PAIN2020 als ein Projekt im Innovationsfonds hat sich zur Aufgabe gestellt, ein frühes Interdisziplinäres Multimodales Assessment (IMA) für Menschen mit Schmerzen und Chronifizierungsrisiko in Bezug auf seine Effektivität und Kosten zu überprüfen (01NVF17049). Damit möchte PAIN2020 bereits bestehende Empfehlungen in die Regelversorgung umsetzen (Casser, Arnold et al. 2013). Zur Generierung von Daten wird neben einem komplexen Evaluationsansatz zur Evaluation von Kosteneffektivität und primären Zielkriterien durch ein externes Evaluationsinstitut, ein detailliertes projektinternes Monitoring zur Umsetzung von Studienprotokoll und Versorgungsleistung durchgeführt.
Im Zuge der Vorbereitung von Empfehlungen für die Umsetzung dieser neuen Versorgungsform in die Regelversorgung bedarf es aus Sicht von PAIN2020 einer breiten Reflexion zwischen Patienten, Versorgern (PAIN2020-Zentren), Wissenschaftlern (Projektteam), Kostenträgern und politischen Vertretern, wie eine solche Empfehlung aus den generierten Daten in PAIN2020 zu erstellen und zu berichten ist.

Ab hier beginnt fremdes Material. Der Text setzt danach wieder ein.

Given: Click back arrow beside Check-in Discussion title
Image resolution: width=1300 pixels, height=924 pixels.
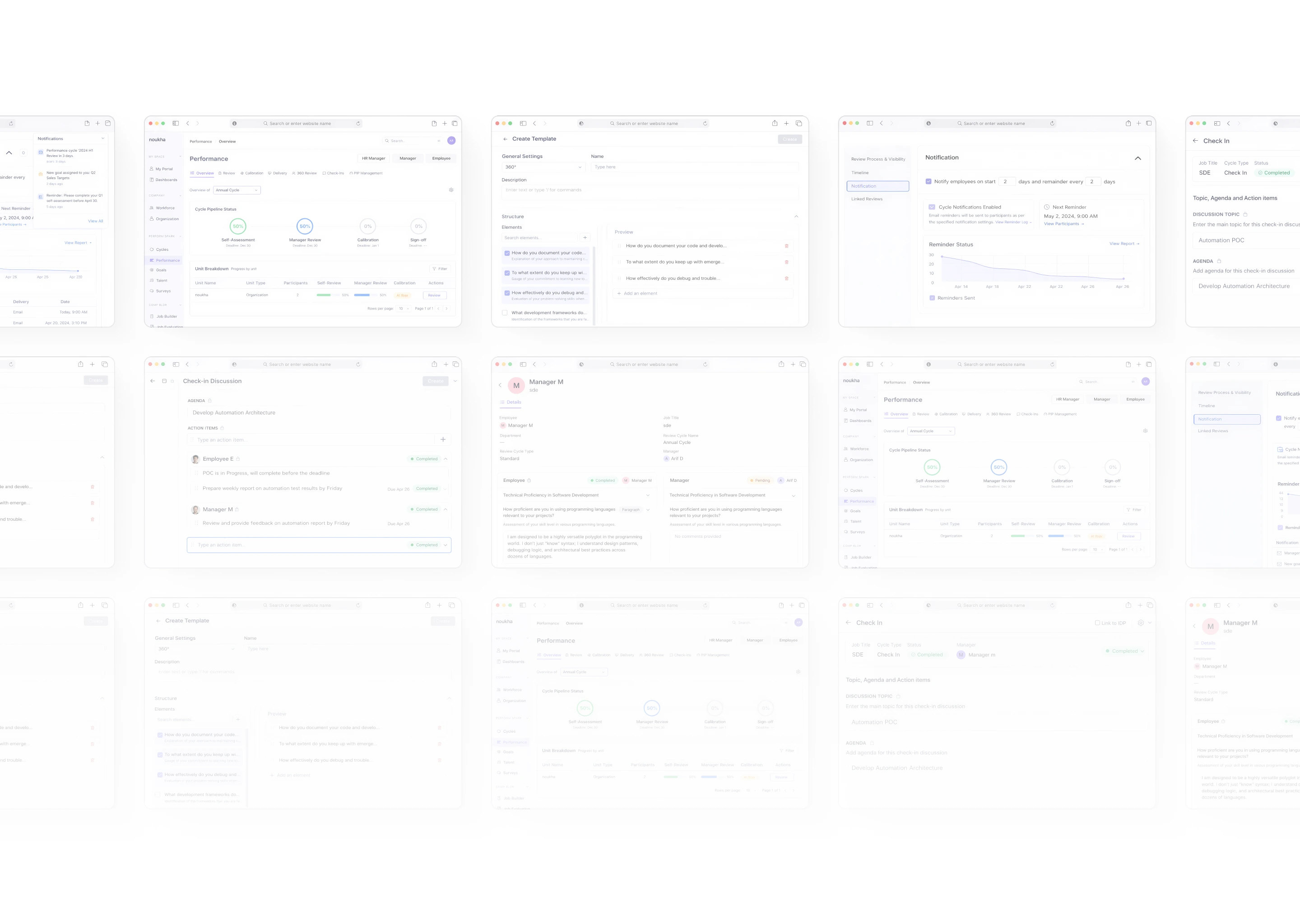Looking at the screenshot, I should tap(153, 381).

Ziel des Symposiums ist es, die Voraussetzungen und Möglichkeiten für die Regelversorgung von den beteiligten Interessenvertretern darzulegen und miteinander abzustimmen. Einerseits soll dies dazu führen, von Seiten der Versorger, Patienten und Wissenschaftler übertragbare und konkret umsetzbare Empfehlungen zu generieren; andererseits ist die Transparenz dieses Prozesses zwischen allen Beteiligten eine wichtige Voraussetzung für die spätere Akzeptanz und Umsetzbarkeit der neuen Versorgungsform IMA.